Evlilik programlarının özünde toplum ve aile değerlerine aykırı, aile bütünlüğünü tehdit eden, insan ve kadın haklarına aykırı bir şekilde evlilik kurumunu dejenere edecek içerikler barındırdığını aktaran Çelik, toplumda söz konusu programların daha sık denetlenmesi için büyük bir fikir birliği olduğuna işaret etti.
Anayasada aile bütünlüğünün korunmasının devlete bir sorumluluk olarak yüklendiğini hatırlatan Çelik, bunun için kurumların harekete geçtiğini, özellikle RTÜK'ün bu konuda üzerine düştüğünü yerine getirdiğini söyledi.
"Toplumumuzun ihtiyacına göre bir cevap vereceğiz"
Çelik, televizyon ve program yapımcılarının kamu hizmeti yaptıklarını unutmaması gerektiğine dikkati çekerek, şöyle devam etti:
"Kamu veya özel de olsa burada yapılan kamu hizmetidir. Toplumun değerleriyle bağdaşmayan mesajları vermek burada terör kadar tehlikeli bir süreç doğuracak demektir. Bizim en büyük zenginliğimiz aile mefhumu ve bunun temelini oluşturan evlilik kurumuna verdiğimiz değerdir. Burada biz temeli en sağlam şekilde muhafaza etmek zorundayız. Bu bizim en büyük zenginliğimiz ve bunu kurmamız lazım. Evlilik gibi kutsal bir kurumu bir eğlence malzemesi gibi görsel bir şov haline getirmek, milyonları eğlendirmek için ekran karşısında insanların onurlarıyla oynayarak fiziki ve kişisel özelliklerini, mali varlıklarını dalga geçer gibi sunmak insanlara ve topluma en büyük haksızlıktır. İnşallah bu konuyla ilgili meclis sürecinde biz elimizden geleni yapacağız. Bütün siyasi partilerden komisyonumuzdan arkadaşlar var. Herkesin bu konuda duyarlılığı çok yüksek. İnşallah toplumumuzun ihtiyacına göre bir cevap vereceğiz."

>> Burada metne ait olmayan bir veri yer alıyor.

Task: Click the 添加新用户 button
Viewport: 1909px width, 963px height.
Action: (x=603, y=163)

Alt komisyon olarak gerek programların taraflarıyla gerek de izleyici temsilcileriyle bu konuyla ilgi en geniş, kapsamlı çalışmaları yapacaklarını dile getiren Çelik, "Somut bir çalışmayı milletimizin istediği bir şekilde huzura getirmeyi düşünüyoruz." ifadesini kullandı.

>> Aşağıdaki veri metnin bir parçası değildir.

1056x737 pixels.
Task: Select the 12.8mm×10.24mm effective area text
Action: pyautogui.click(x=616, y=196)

"Her kanal öz denetimini yapmalı"
Çalışmalarının daha büyük bir sorunla karşılaşmamak adına net ve radikal olacağını kaydeden Çelik, şunları söyledi:
"Maalesef insanlarımızın günde ortalama 3-4 saat televizyonun başında geçirdiğini biliyoruz. Buradaki programların yapım sürecinde de bunların göz önünde bulundurulması lazım. Vatandaşın bize gelen şikayet ve talepleri çoğunlukla kapatılsın yönünde ama tabii biz bir hukuk devletiyiz bunu ilgili denetleme kurulu çerçevesinde gözden geçireceğiz ve hukuk içinde bu konuya bir çözüm üretmemiz gerekiyor. Burada denetleyici kurulların çok daha güçlendirilmesi, her kanalın kendi içerisinde kendi öz denetimini yapabilmesi ve bu programların alternatiflerinin seyircilere sunulabilmesi lazım."

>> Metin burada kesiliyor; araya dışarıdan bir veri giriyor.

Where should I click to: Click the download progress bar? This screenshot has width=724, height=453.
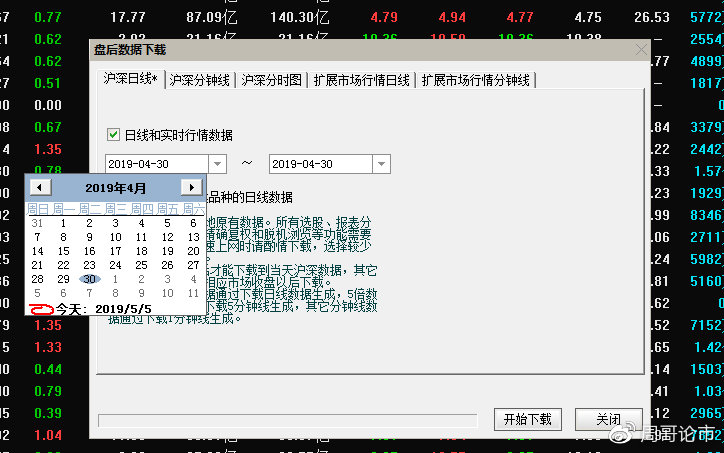[x=288, y=420]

Sivil toplum kuruluşları aracılığıyla sponsorlar üzerinde ciddi bir baskı oluşturulması ve toplum ahlakına aykırı fiilleri içeren konularda sponsorların programlara desteklerini tekrar gözden geçirmesi gerektiğine değinen Çelik, "Bu programlar yapılırken iyiyi örnek gösterecek şekilde, aile bütünlüğünü destekleyen programları teşvik edecek mekanizmaları kurmamız lazım çünkü bugün bunu kapatırsınız yarın başka bir programda aynı şekilde bizim değerlerimizi rencide edecek içerikler olabilir. Burada bütün bunları göz önünde bulundurmak lazım." dedi.